The RepublicanAmerican reports that:
Five-time presidential candidate and longtime consumer advocate Ralph Nader wants to open a community bookstore in his hometown.
But first, he wants to see whether there’s demand for it.
The bookstore at 414 Main St., where his parents, Nathra and Rose Nader, owned the Highland Arms restaurant from the 1920s to the 1970s, will open next week for a test run. Over the next six months, the store will open four days per week: from 3 to 6 p.m. on Wednesday, Thursday and Friday, and 10 a.m. to 4 p.m. on Saturday.
This Saturday at 11 a.m., Nader and community lawyer Charlene LaVoie are inviting the public to come to the store location to discuss the store’s prospects for community events. He said there are about 65,000 people living in the region from New Hartford to Salisbury and the Torrington area that could be served by the bookstore.

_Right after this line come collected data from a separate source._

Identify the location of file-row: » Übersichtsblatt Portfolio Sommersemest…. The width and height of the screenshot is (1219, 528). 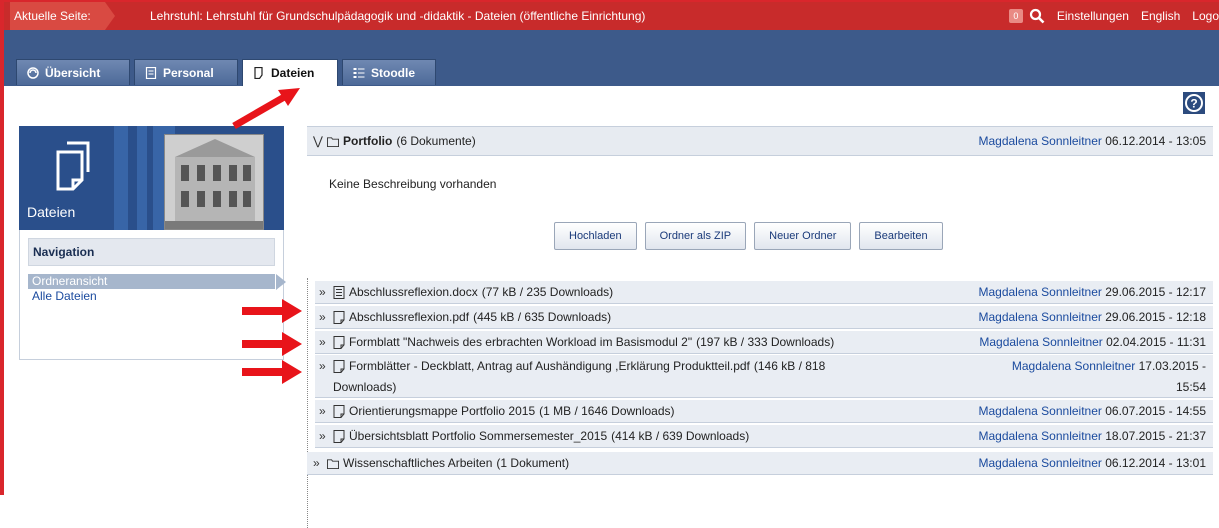
(764, 436).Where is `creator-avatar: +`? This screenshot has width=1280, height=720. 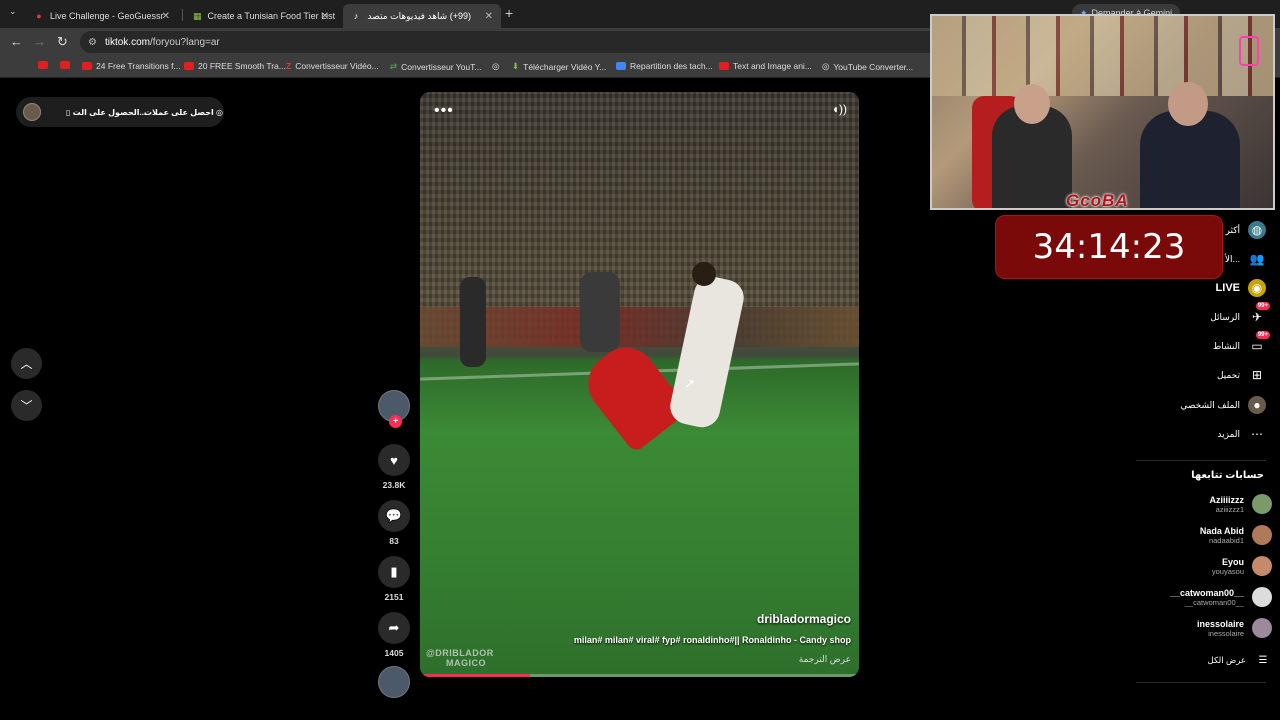
creator-avatar: + is located at coordinates (394, 409).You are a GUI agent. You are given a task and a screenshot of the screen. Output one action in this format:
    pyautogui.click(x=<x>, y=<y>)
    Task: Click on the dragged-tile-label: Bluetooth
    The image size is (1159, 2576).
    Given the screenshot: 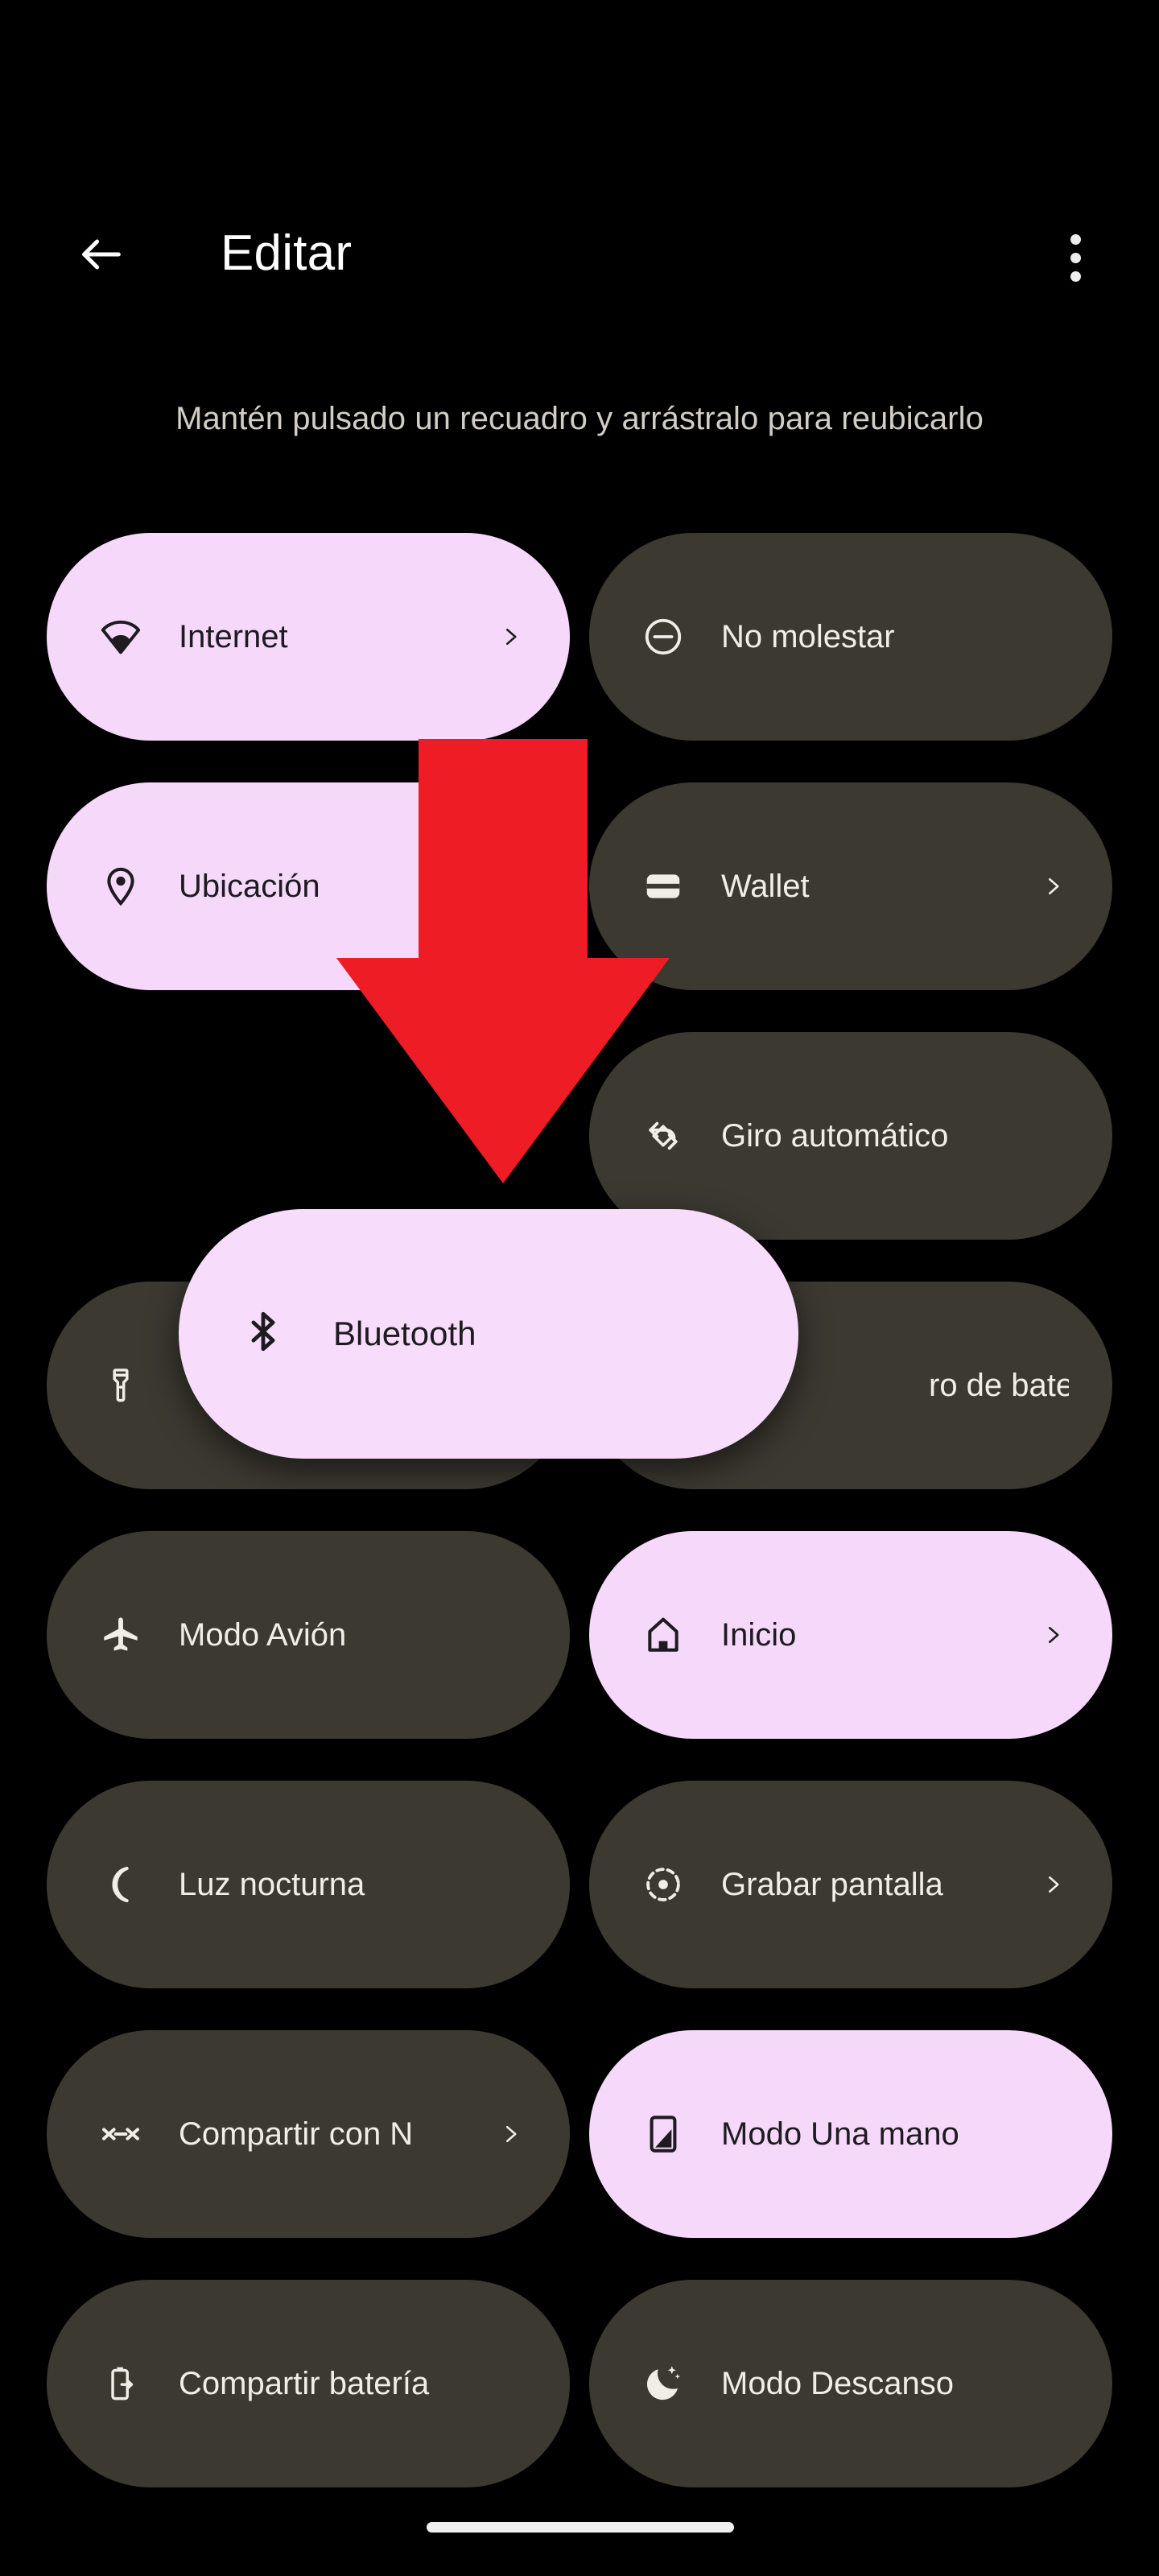 What is the action you would take?
    pyautogui.click(x=404, y=1334)
    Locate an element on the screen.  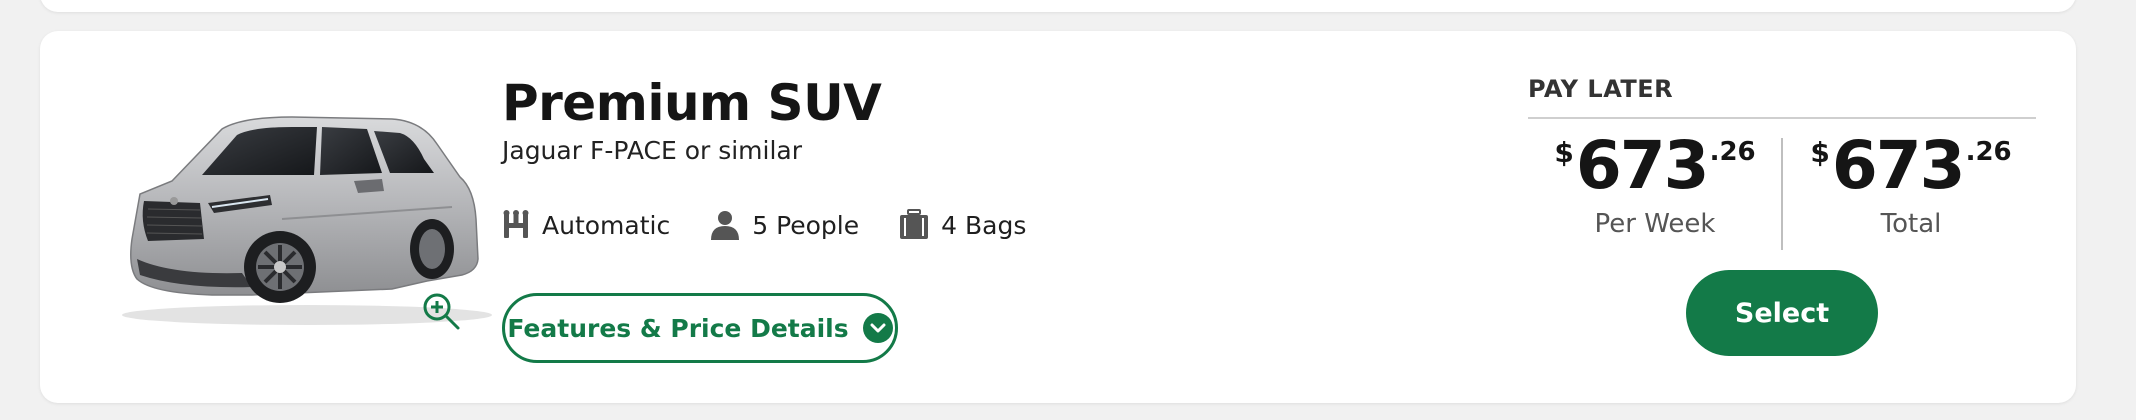
vehicle-class-title: Premium SUV is located at coordinates (692, 103).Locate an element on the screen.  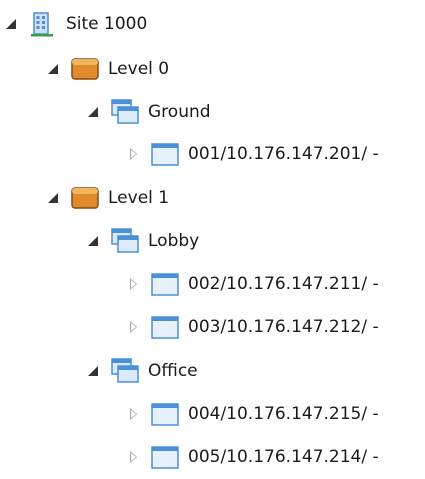
tree-node-label: Level 1 is located at coordinates (139, 198).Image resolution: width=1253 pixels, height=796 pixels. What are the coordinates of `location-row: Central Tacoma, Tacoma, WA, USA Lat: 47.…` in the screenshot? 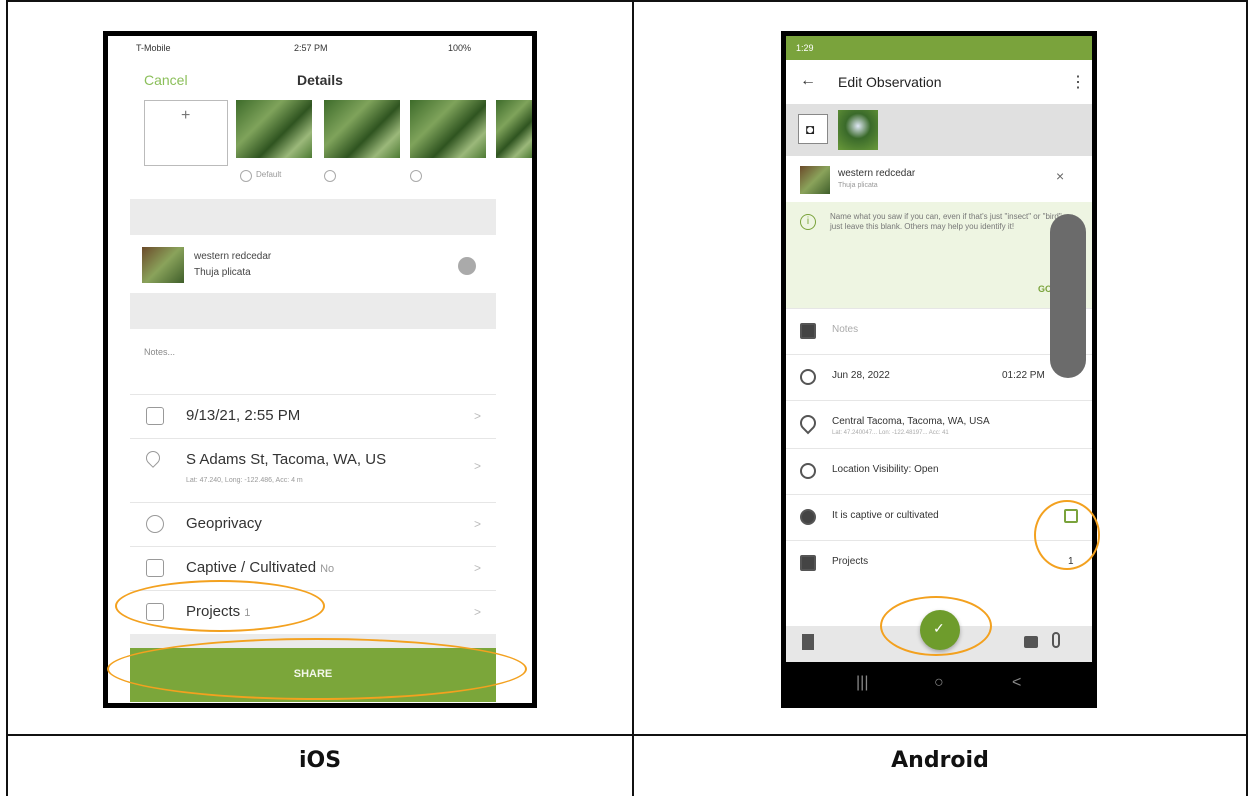 It's located at (939, 424).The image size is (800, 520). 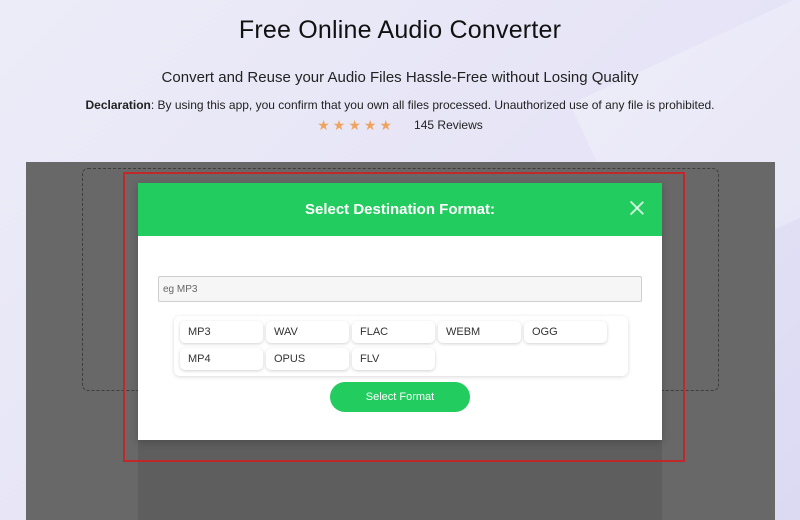 What do you see at coordinates (118, 105) in the screenshot?
I see `declaration-label: Declaration` at bounding box center [118, 105].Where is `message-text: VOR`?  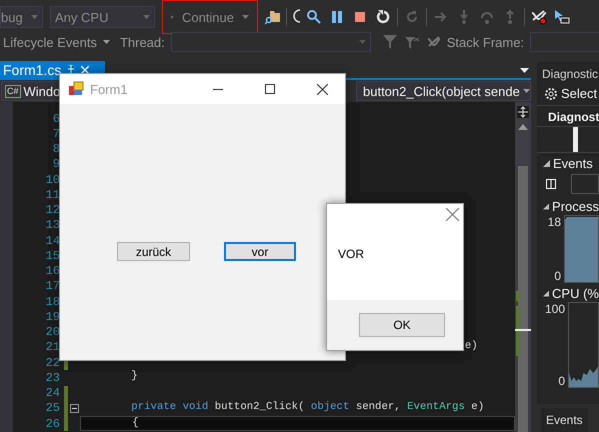
message-text: VOR is located at coordinates (352, 254).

According to the RA, Nader regards opening this bookstore as a serious endeavor. Nader plans to host book signings, lectures and forums for people “interested in civic engagement,” as well as discussions about “how we solve problems at the national, state and local levels.”
“This is not an entertainment bookstore,” Nader told the paper. “It’s a bookstore for serious citizens, concerned citizens, curious citizens.” The store will sell some novels and children’s books, “but it’s not going to be a full-service bookstore like a Barnes and Noble.”
Since when is B&N a full-service bookstore?
And with such limited hours, how could Nader possibly expect the market to demonstrate a demand for the store?